Kim Oh #5: Real Dangerous Fun by K. W. Jeter (Editions Herodiade, 2014)
K. W. Jeter’s femme fatale is back again for another round in Kim Oh #5: Real Dangerous Fun. In a just world, we’d all be running to the paperback rack every other month to read about the adventures of Kim Oh, the petite Korean-American gun for hire. But in Universe A, we’re forced to wait years for another Kim Oh book.
At the start of Dangerous Fun, Kim is still recuperating from her last adventure, spelled out in Real Dangerous Place. One of her gunslinger buddies, Elton, is still recovering in the hospital. Kim is running dangerously low on funds when she gets a call for a job.

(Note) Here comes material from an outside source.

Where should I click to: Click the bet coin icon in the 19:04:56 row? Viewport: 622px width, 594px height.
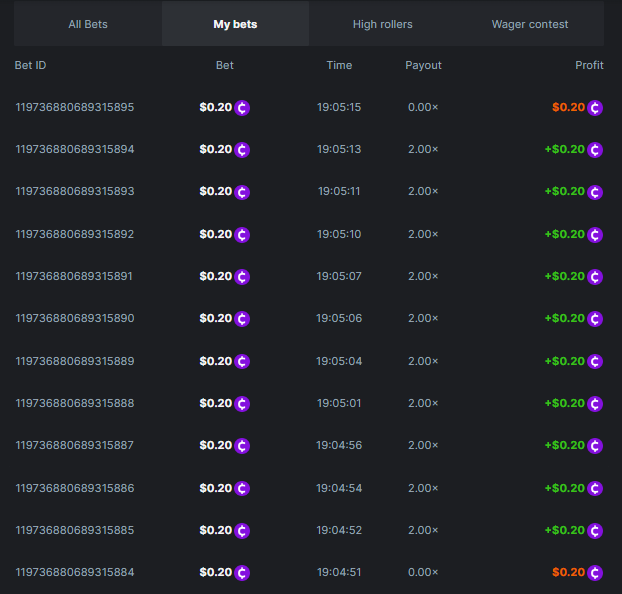242,446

By now, you’d think any prospective employer would have second thoughts about hiring Kim. Her previous employers have all met with gruesome ends. The last one was very dramatic, involving a helicopter and a building. All of her former employers have been arrogant rich bastards, so it was a little hard to feel much sympathy for any of them. Still, if I needed to hire Kim, I’d do it through someone else. No reason to tempt the fates.
Kim is hired as a bodyguard for a rich girl. The girl in question is going on a spring break vacation to the exclusive South American country of Meridién. The girl’s father is concerned his little investment might run into some unsavory characters, so he hires Kim as the protection. But, as always in a Kim Oh novel, the job isn’t all that it appears to be.
To complicate matters, Kim is forced to take her handicapped brother Danny along for the trip.Danny isn’t too much of a problem,so long as he has his laptop computer on hand to play NASCAR. But Danny hooks up with a college girl named Mavis on the way down. Mavis, it turns out, isn’t heading south to party,but to study the mating rituals of the upper classes.
Soon after checking into the hotel, Kim goes to check on Lynndie, the girl’s she’s been hired to protect. Once inside the suite of rooms,Kim is dealt a pistol whip from a thug, sending her to never-never land. When she wakes,Lynndie is gone and the suite is filled with signs of a struggle.Now Kim has to find out who kidnapped her client’s daughter and why. To describe more of the plot would spoil it for the reader.
The novel is short, my kindle edition runs 158 pages. But it’s detailed and nothing important is left out. As in the last 4 Kim Oh novels, it’s told from Kim’s point-of-view. So the reader is treated to Kim’s wise-cracking comments on the world around her. Such as this observation on why blondes want you to think they’re dumb:
“Trust me on this one. I learned this through experience, not out of some book. They’re not as dumb as they want you to think they are. Some of them, in fact, are downright evil. They’re smiling away and acting all air-headed and stuff, and meanwhile, if you listen really carefully, you can hear the little gears inside their skulls, turning and meshing while they’re putting together some scheme. Come on, it stands to reason – naturally they’re going to want you to think they’re poodles, not human Rottweilers. It’s camouflage. And while they’re working on becoming the next Master of the Universe, everybody else is falling for that cliché Dragon Lady line about Asian girls, that we’re all inscrutable and stuff, when really most of us are just trying to qualify for a business loan to buy a convenience store in Compton. But it’s all karma in the end – it’s the people who fall for all these stereotypes who wind up getting hosed, losing half their net worth in the divorce settlement. Don’t let it happen to you.”
The book isn’t without its faults. There’s a situation where Kim leaves her guns unchecked in a bad situation. This moves the plot along and figures into the resolution of it, but you’d think a real professional would be more careful.
I’m still eagerly waiting for the next novel in the series.